**WHAT YOU HAVE TO DO:**
Please count the lines below that contain the word "agent", and reply with that number alone.

**SOURCE INFORMATION:**
★ ★ ★ ★ ★ ★ ★

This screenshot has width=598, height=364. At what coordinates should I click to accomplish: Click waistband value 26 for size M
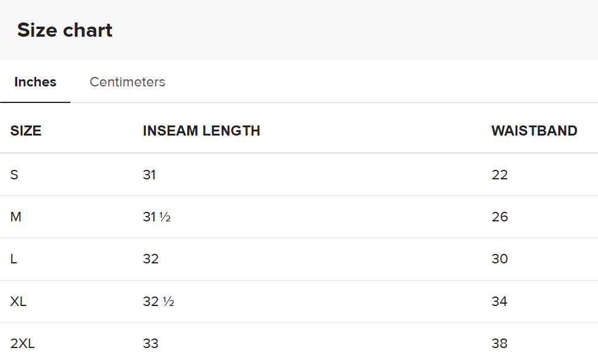500,217
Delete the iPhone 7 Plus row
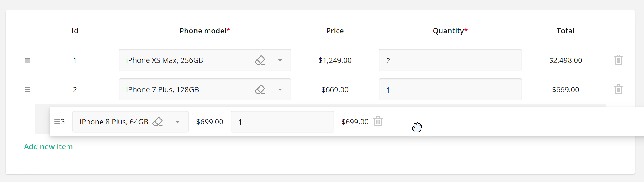This screenshot has height=182, width=644. coord(618,89)
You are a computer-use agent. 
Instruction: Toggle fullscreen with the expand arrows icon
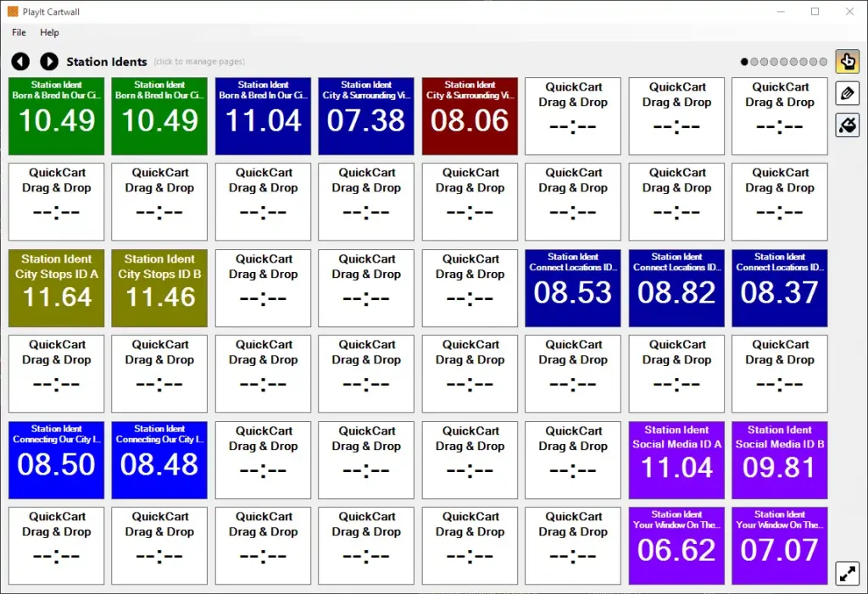pos(847,573)
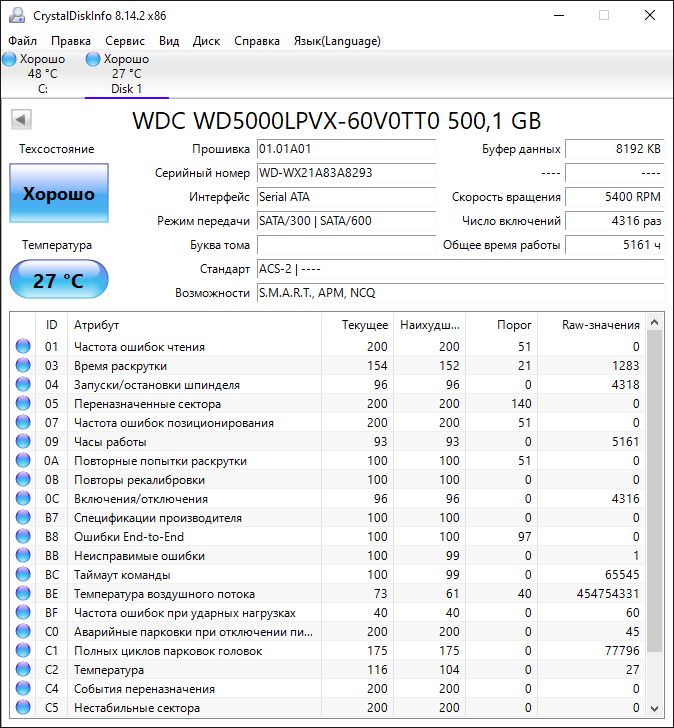
Task: Click the Серийный номер field
Action: click(x=346, y=173)
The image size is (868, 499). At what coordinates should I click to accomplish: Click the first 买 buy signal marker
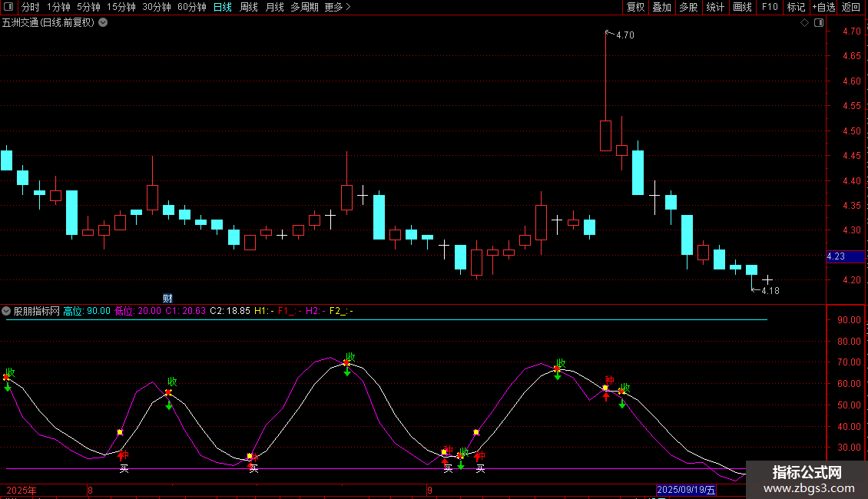click(124, 468)
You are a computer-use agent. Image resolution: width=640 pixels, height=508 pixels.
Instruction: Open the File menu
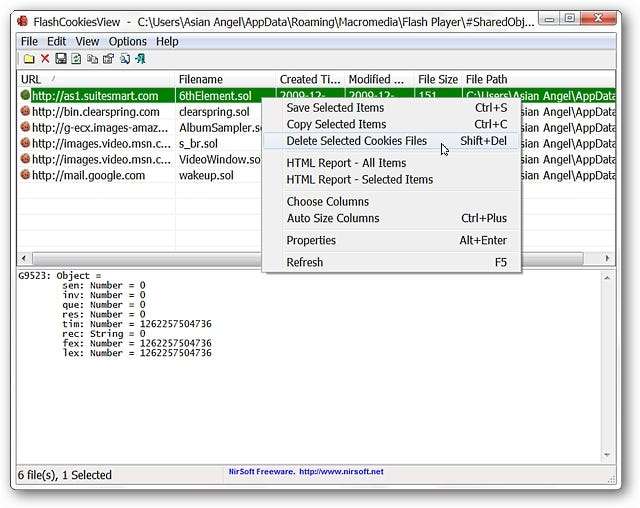29,41
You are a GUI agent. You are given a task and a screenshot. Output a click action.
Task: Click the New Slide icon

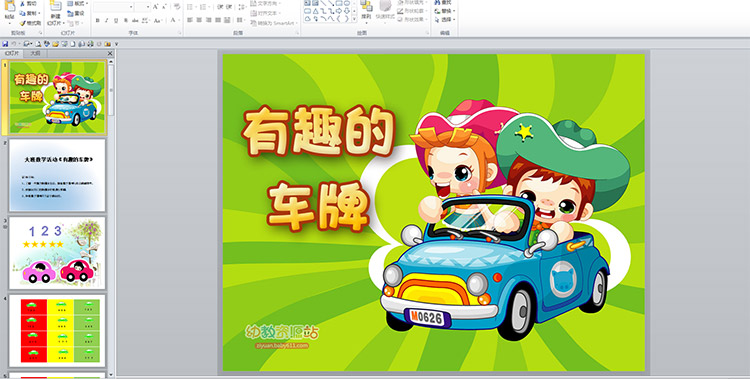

★ ★ ★ ★ ★ ★ ★

**THE COMPLETED TASK:**
3